◆ Task statement ◆
Leave the pictures out and print, word for word, the lines below from the one with "Given: Switch to the 插入 ribbon tab" through the final line.

◆ Given information ◆
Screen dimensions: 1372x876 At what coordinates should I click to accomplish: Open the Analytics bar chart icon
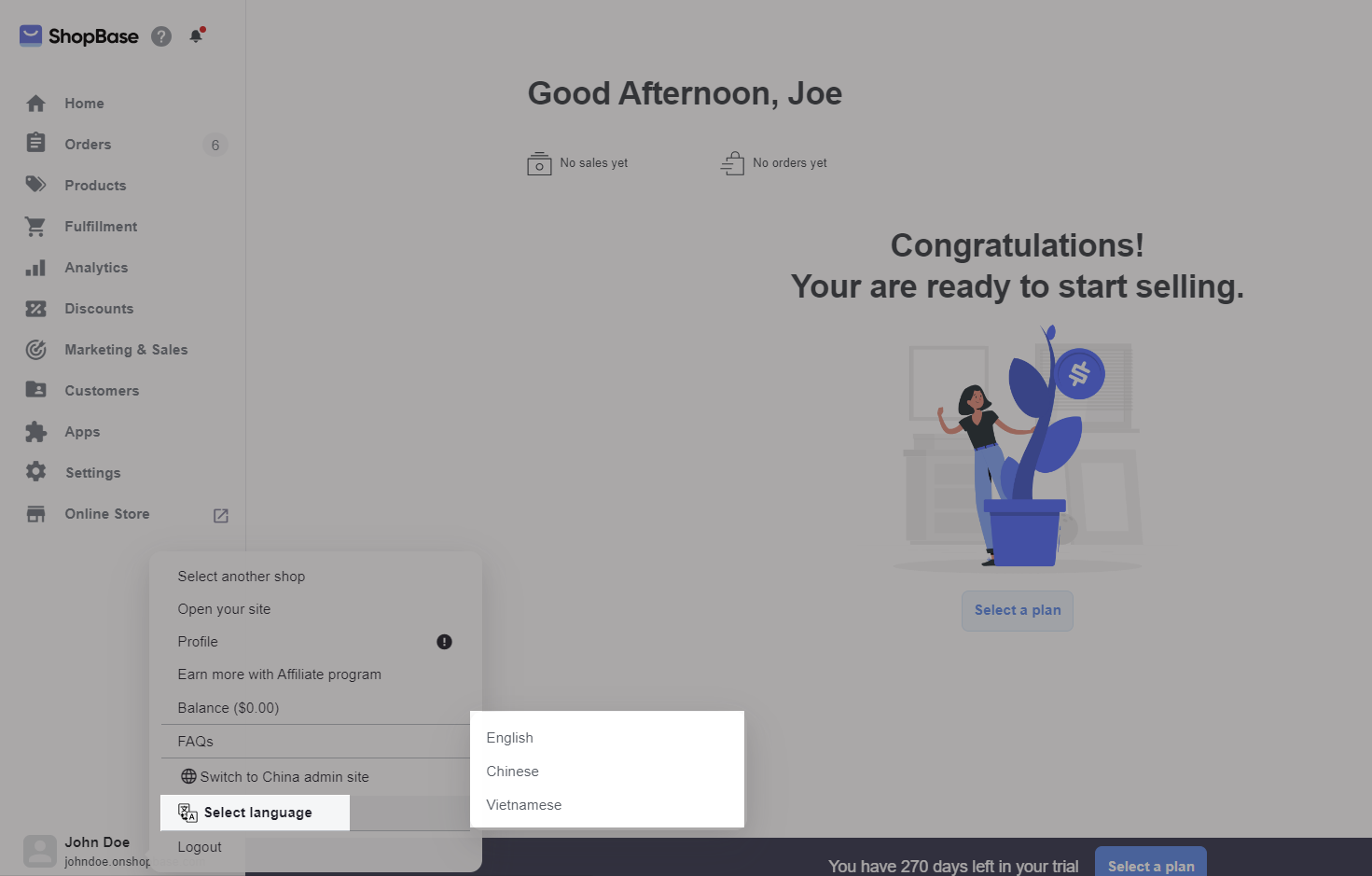[x=35, y=268]
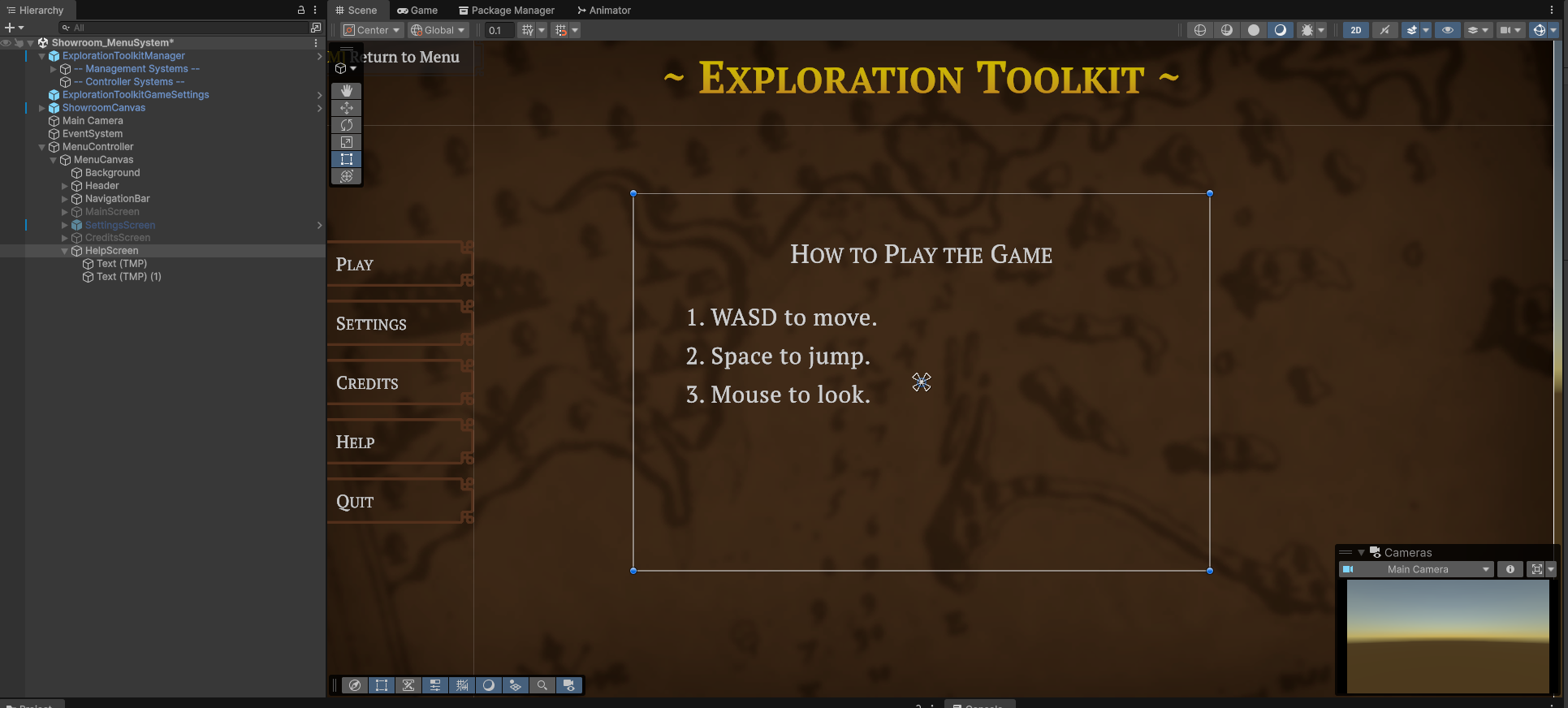The image size is (1568, 708).
Task: Open the Package Manager tab
Action: point(507,11)
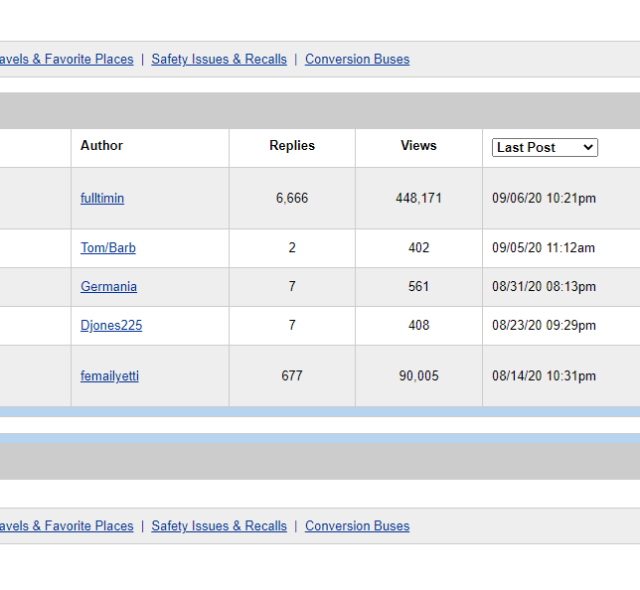The height and width of the screenshot is (590, 640).
Task: Click the 90,005 views cell
Action: [x=418, y=376]
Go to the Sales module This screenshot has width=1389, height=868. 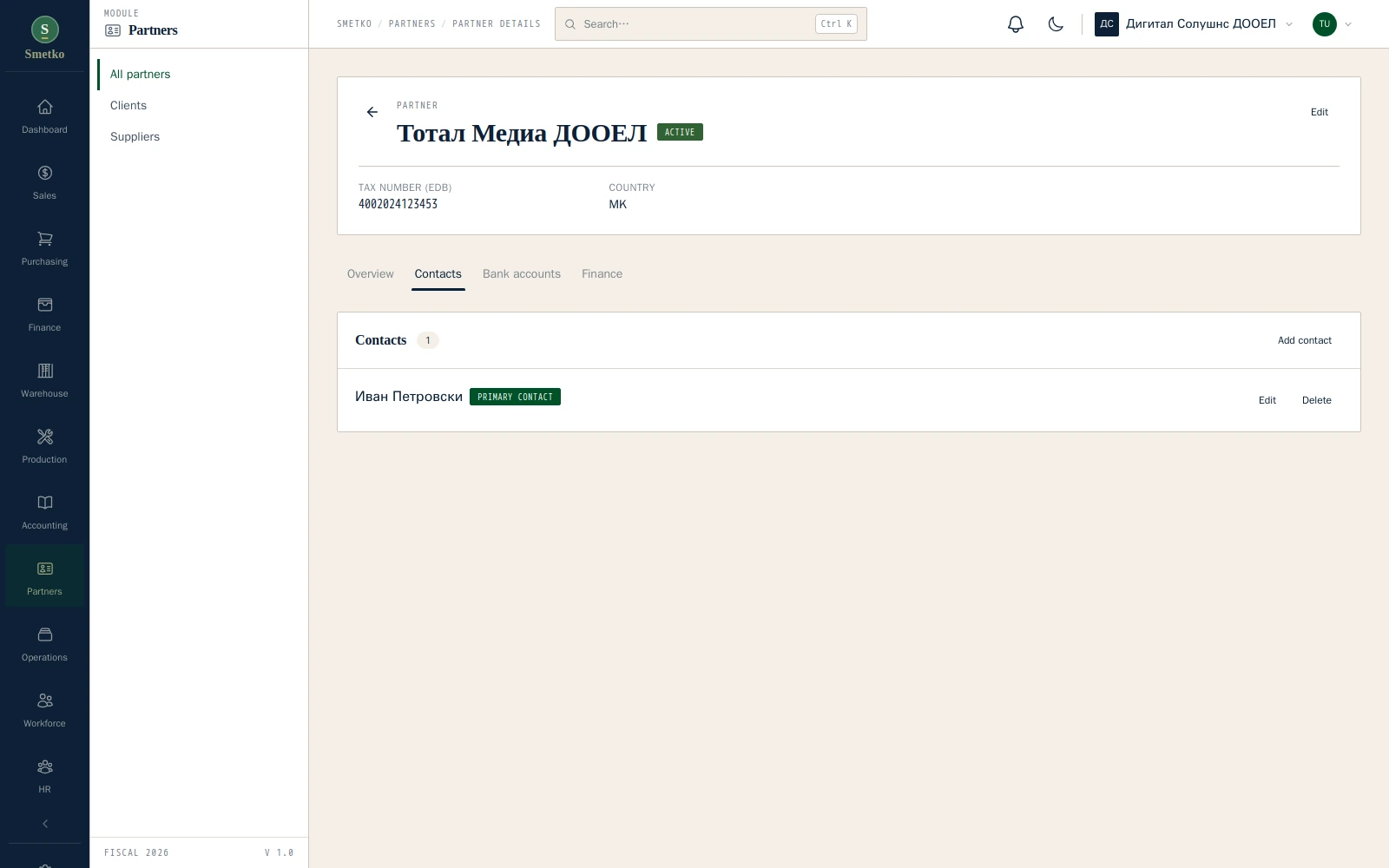click(44, 182)
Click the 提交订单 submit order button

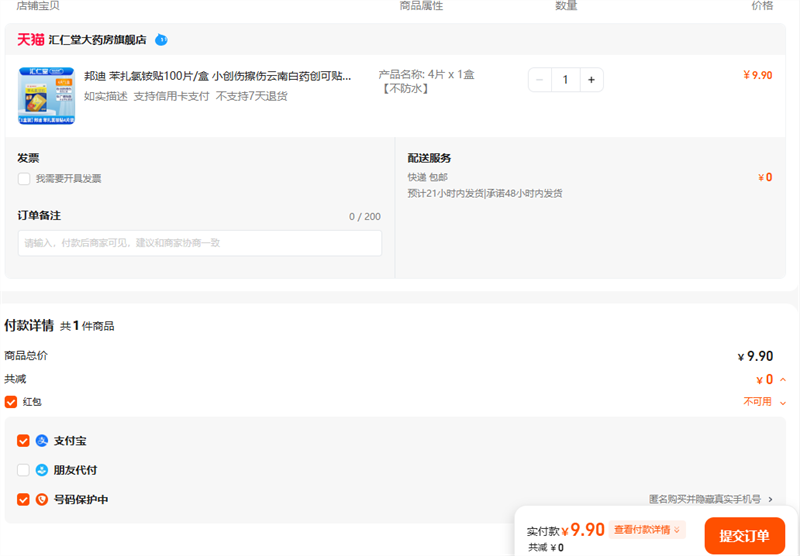tap(744, 536)
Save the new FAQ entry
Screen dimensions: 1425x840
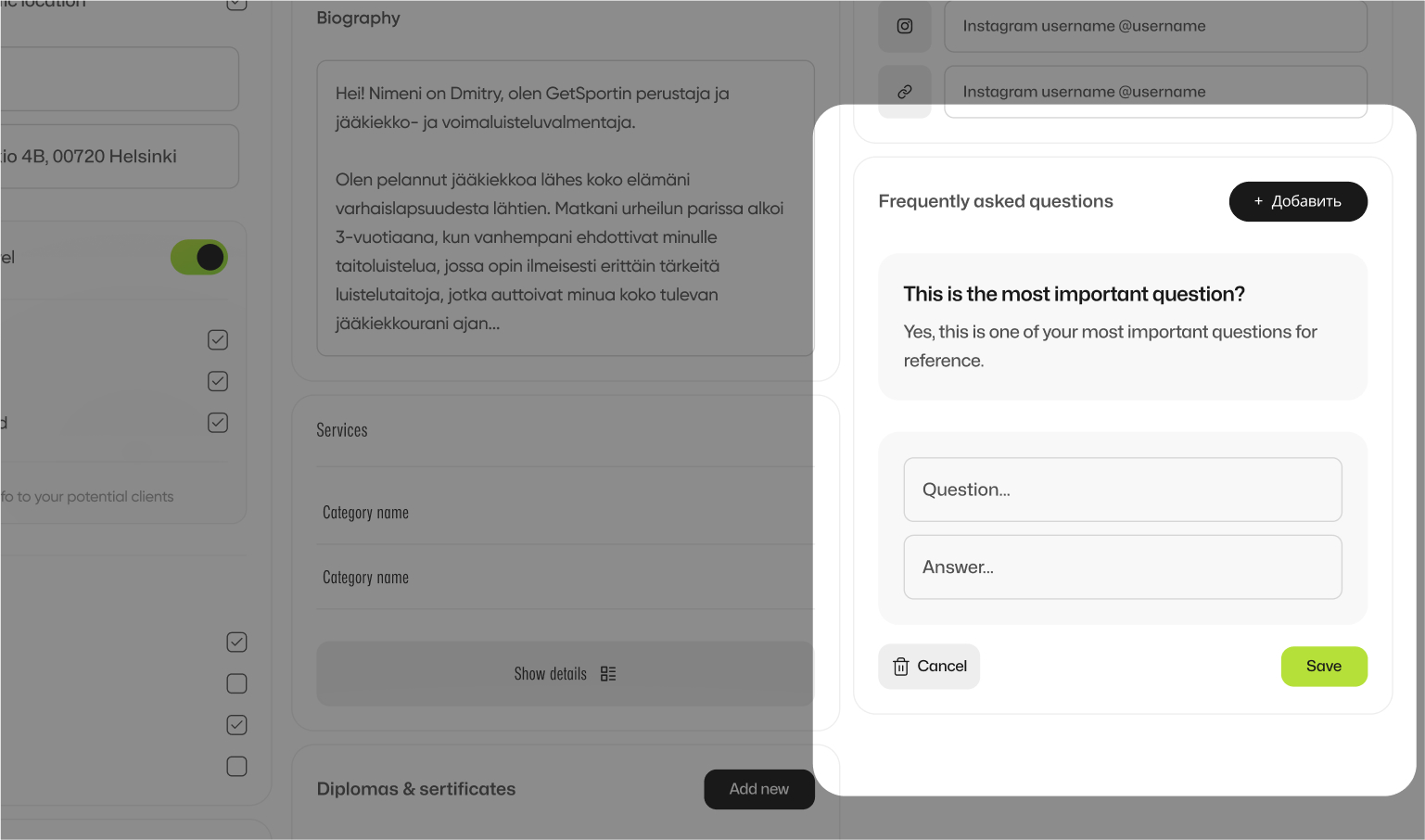pyautogui.click(x=1324, y=667)
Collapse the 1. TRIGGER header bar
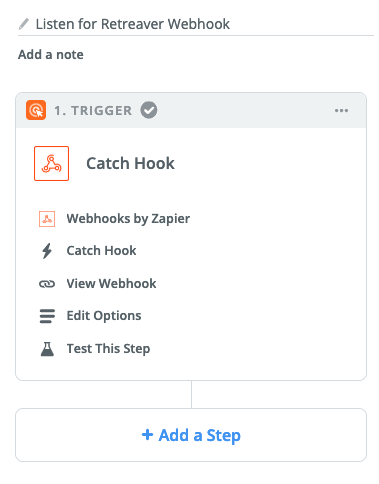Screen dimensions: 379x484 [191, 110]
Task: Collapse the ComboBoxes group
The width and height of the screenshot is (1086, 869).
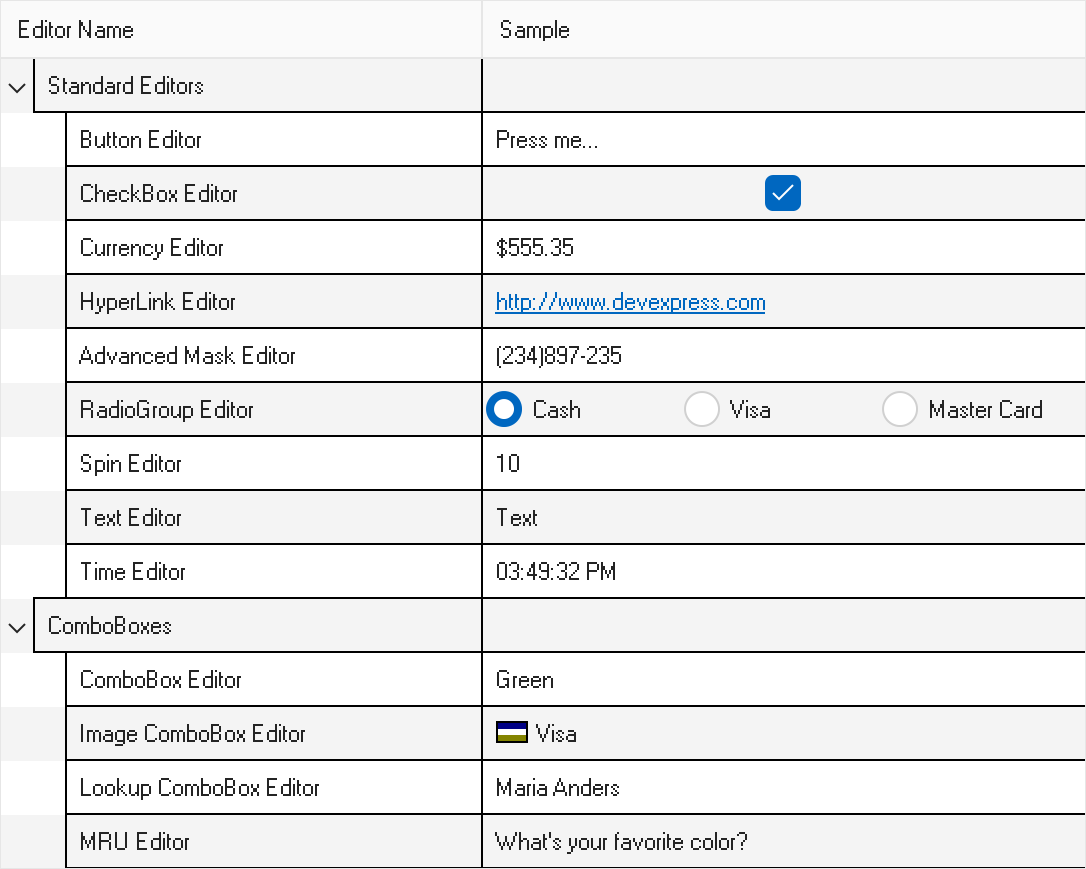Action: click(x=16, y=627)
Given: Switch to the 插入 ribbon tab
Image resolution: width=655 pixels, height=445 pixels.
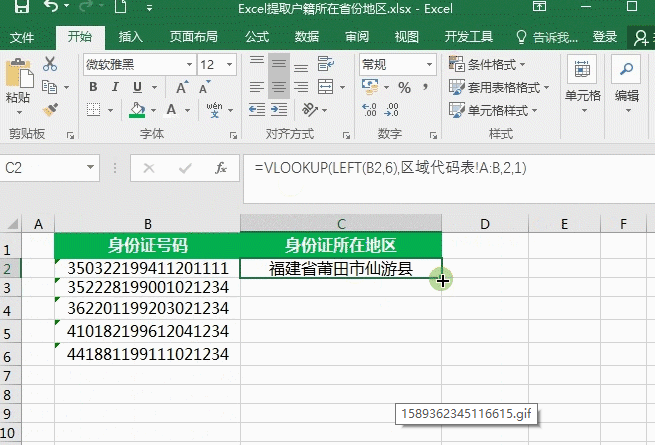Looking at the screenshot, I should pyautogui.click(x=130, y=37).
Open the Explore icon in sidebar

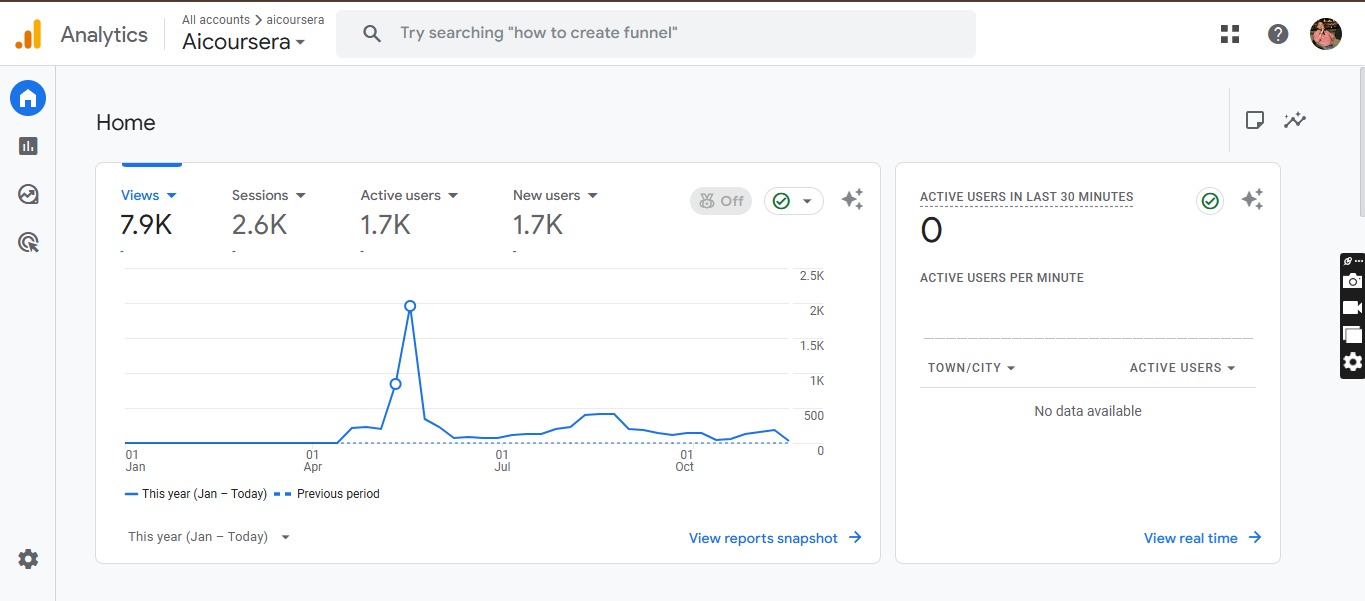[x=28, y=194]
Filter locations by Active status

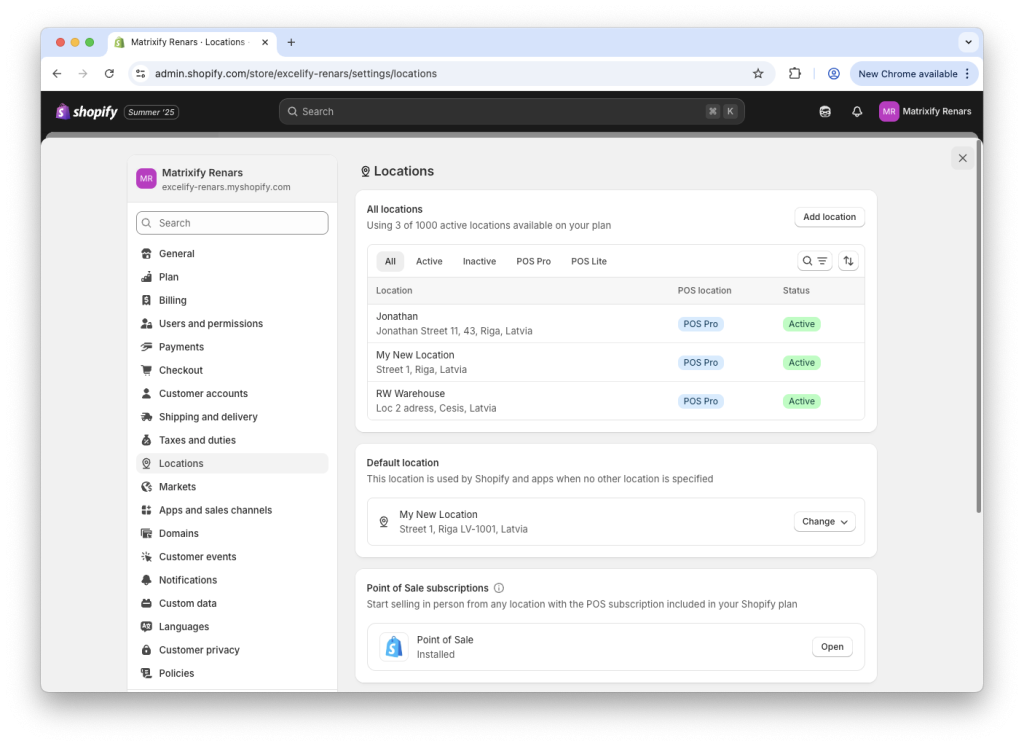[x=429, y=260]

◆ Answer below ◆
Given: Switch to the 插入 ribbon tab
Image resolution: width=655 pixels, height=445 pixels.
Looking at the screenshot, I should pyautogui.click(x=130, y=37).
Open the Explore icon in sidebar

[x=28, y=194]
Filter locations by Active status

[x=429, y=260]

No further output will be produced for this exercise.